Часть 14 из 50 В начало
Для доступа к библиотеке пройдите авторизацию
К негодованию Моники, Эвы, Хэтча и тысяч венесуэльцев, не желавших верить последним сообщениям, Чавес выступил по телевидению и объявил, что отказался от помощи США. При этом он с пафосом утверждал: правительство обладает достаточными материальными и людскими ресурсами, чтобы справиться с последствиями трагедии. И он не позволит иностранным державам “явиться сюда и диктовать нам, как мы должны спасать наших граждан”.

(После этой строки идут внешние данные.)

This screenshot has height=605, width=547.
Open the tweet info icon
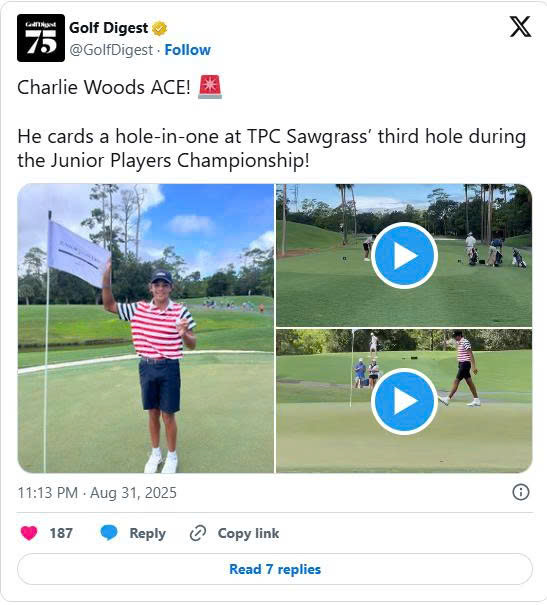[520, 492]
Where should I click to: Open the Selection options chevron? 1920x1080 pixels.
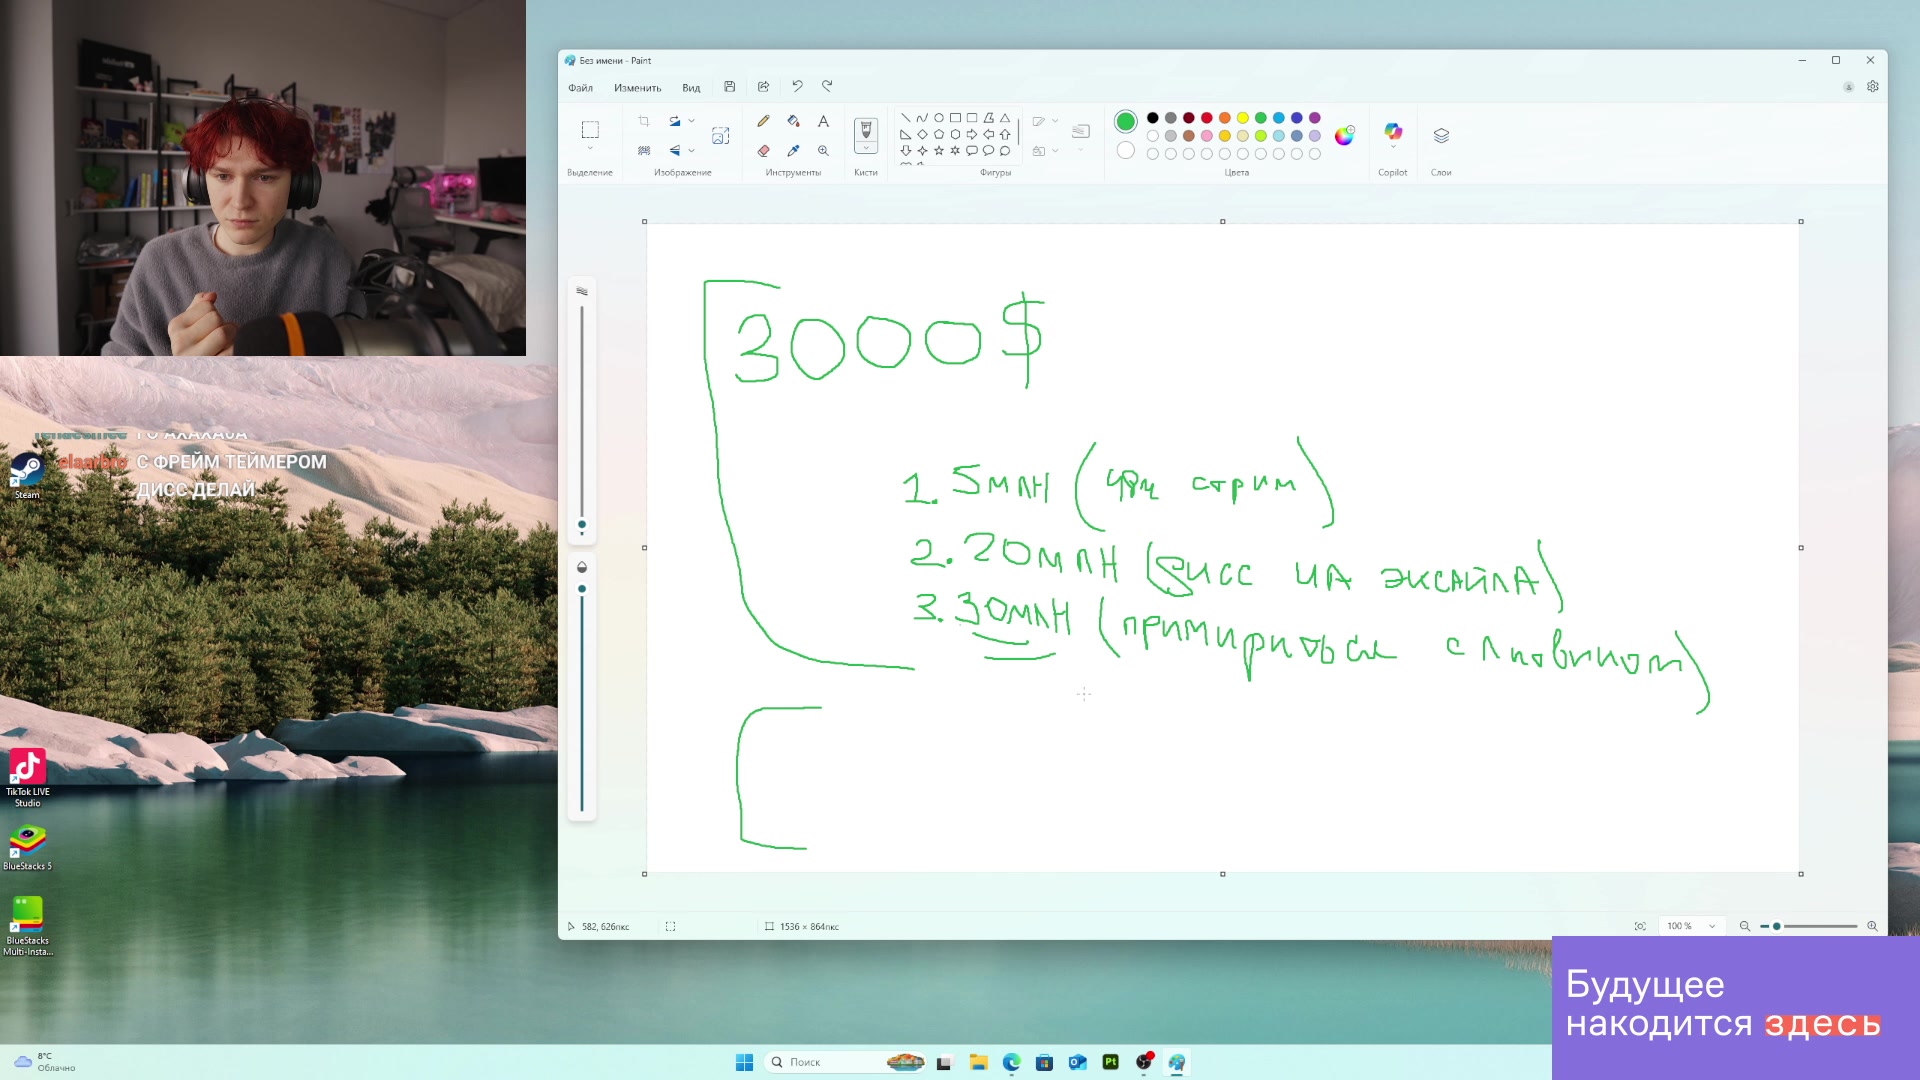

Пылкую речь президента услышали по транзисторным приемникам и некоторые жертвы катастрофы. Как чаще всего и случалось, решения Чавеса раскололи венесуэльцев на два лагеря. Мать, окруженная больными детьми, рыдала: – Без американских лекарств моих ребятишек не спасти!
И тут же какой-то мужчина накинулся на нее с упреками: – Не будь дурой! Уго знает, что делает. Он сам всем нам поможет. Готов спорить на что угодно: он даст нам новый дом, куда лучше рухнувшей развалюхи, слепленной из дощечек. Вот посмотришь!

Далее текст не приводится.